Sell before you record — what four top creators actually do
A breakdown of how Daniel Priestley, Nathan Barry, Stu McLaren, and Justin Welsh order selling and building — all from primary sources published in the last twelve months.
Most online courses get built in the same order. Pick the topic. Record the content. Build the funnel. Then go find buyers. The pattern is so common it's almost invisible. It's also the pattern that produces most of the launches that end with a closed cart and almost no sales.
The four people below — selling at very different price points, to very different audiences — flip that order. They sell before they record. They validate demand before producing the content. The specific tactics differ. The sequence is identical.
Each source is a primary source — the expert's own newsletter, podcast appearance, or company report — published in the last twelve months. Every quote is verbatim, linked to the original.
Five lines
- Daniel Priestley ran two waitlist tests before building. One idea got 750 signups, the other 4,500. He built the second. The launch hit $300,000 in three days.

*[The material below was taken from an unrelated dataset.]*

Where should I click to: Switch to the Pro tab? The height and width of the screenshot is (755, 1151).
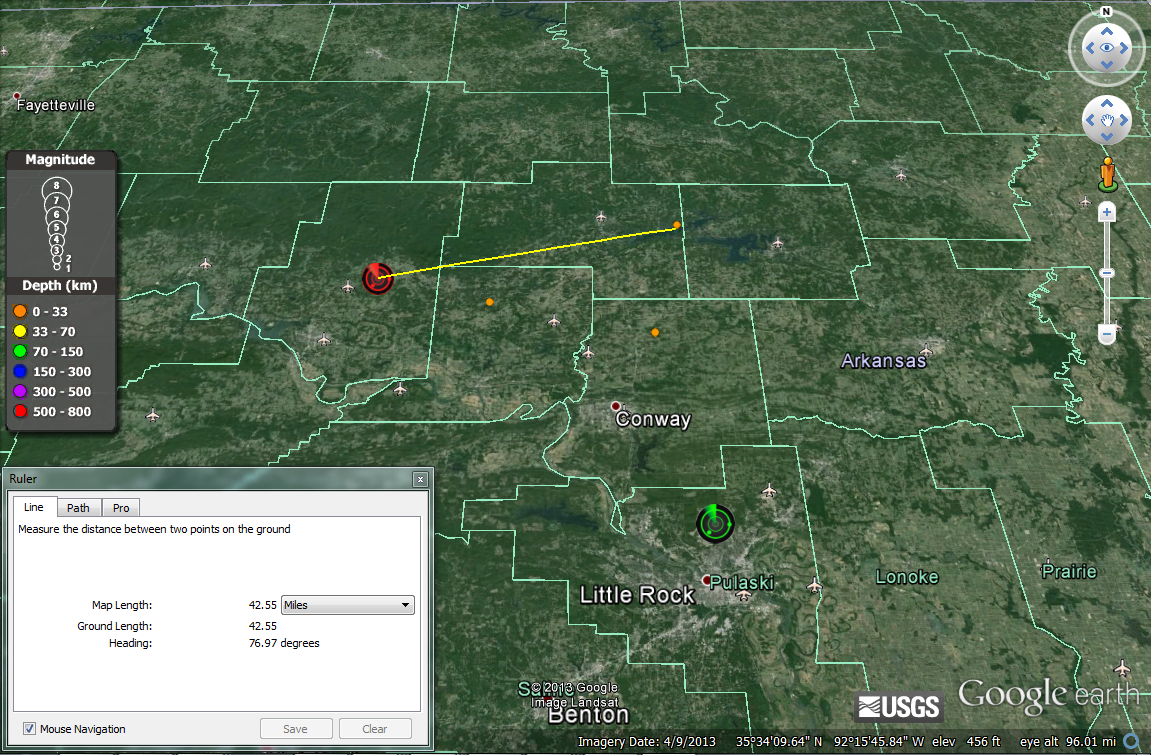pyautogui.click(x=120, y=508)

- Nathan Barry, founder of Kit, says the most common pattern in failed creator products is hours spent building something nobody bought. His validation hierarchy: a form reply is worth one, a Zoom call ten, an in-person conversation fifty.
- Stu McLaren says creators are now launching memberships with audiences of "just a few hundred people" using a founding-member structure — selling access before the product fully exists.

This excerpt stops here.